Your goal
In the listing below, every entry should be duplicated exactly.

───── Entries shown ─────

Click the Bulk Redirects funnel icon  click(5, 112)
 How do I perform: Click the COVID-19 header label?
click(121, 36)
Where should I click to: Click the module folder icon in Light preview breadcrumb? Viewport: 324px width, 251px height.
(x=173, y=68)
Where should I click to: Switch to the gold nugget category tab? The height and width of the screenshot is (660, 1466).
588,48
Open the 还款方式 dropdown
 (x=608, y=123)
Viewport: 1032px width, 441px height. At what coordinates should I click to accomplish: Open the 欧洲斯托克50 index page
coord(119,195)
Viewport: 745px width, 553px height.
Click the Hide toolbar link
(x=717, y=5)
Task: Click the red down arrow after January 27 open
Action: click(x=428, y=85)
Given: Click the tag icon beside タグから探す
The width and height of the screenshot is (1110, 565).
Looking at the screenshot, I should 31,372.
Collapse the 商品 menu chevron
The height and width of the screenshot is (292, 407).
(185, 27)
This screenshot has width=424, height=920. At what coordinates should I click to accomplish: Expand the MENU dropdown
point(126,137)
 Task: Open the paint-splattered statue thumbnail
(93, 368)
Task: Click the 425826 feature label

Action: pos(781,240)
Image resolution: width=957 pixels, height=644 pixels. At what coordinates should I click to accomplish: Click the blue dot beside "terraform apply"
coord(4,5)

─────

Answer to the problem
Click the Bulk Redirects funnel icon  click(5, 112)
 How do I perform: Click the COVID-19 header label?
click(121, 36)
Where should I click to: Click the module folder icon in Light preview breadcrumb? Viewport: 324px width, 251px height.
(x=173, y=68)
Where should I click to: Switch to the gold nugget category tab? The height and width of the screenshot is (660, 1466).
588,48
Open the 还款方式 dropdown
 (x=608, y=123)
Viewport: 1032px width, 441px height. At what coordinates should I click to accomplish: Open the 欧洲斯托克50 index page
coord(119,195)
Viewport: 745px width, 553px height.
Click the Hide toolbar link
(x=717, y=5)
Task: Click the red down arrow after January 27 open
Action: click(x=428, y=85)
Given: Click the tag icon beside タグから探す
The width and height of the screenshot is (1110, 565).
Looking at the screenshot, I should 31,372.
Collapse the 商品 menu chevron
The height and width of the screenshot is (292, 407).
(185, 27)
This screenshot has width=424, height=920. At what coordinates should I click to accomplish: Expand the MENU dropdown
point(126,137)
 Task: Open the paint-splattered statue thumbnail
(93, 368)
Task: Click the 425826 feature label

Action: pos(781,240)
Image resolution: width=957 pixels, height=644 pixels. At what coordinates should I click to accomplish: Click the blue dot beside "terraform apply"
coord(4,5)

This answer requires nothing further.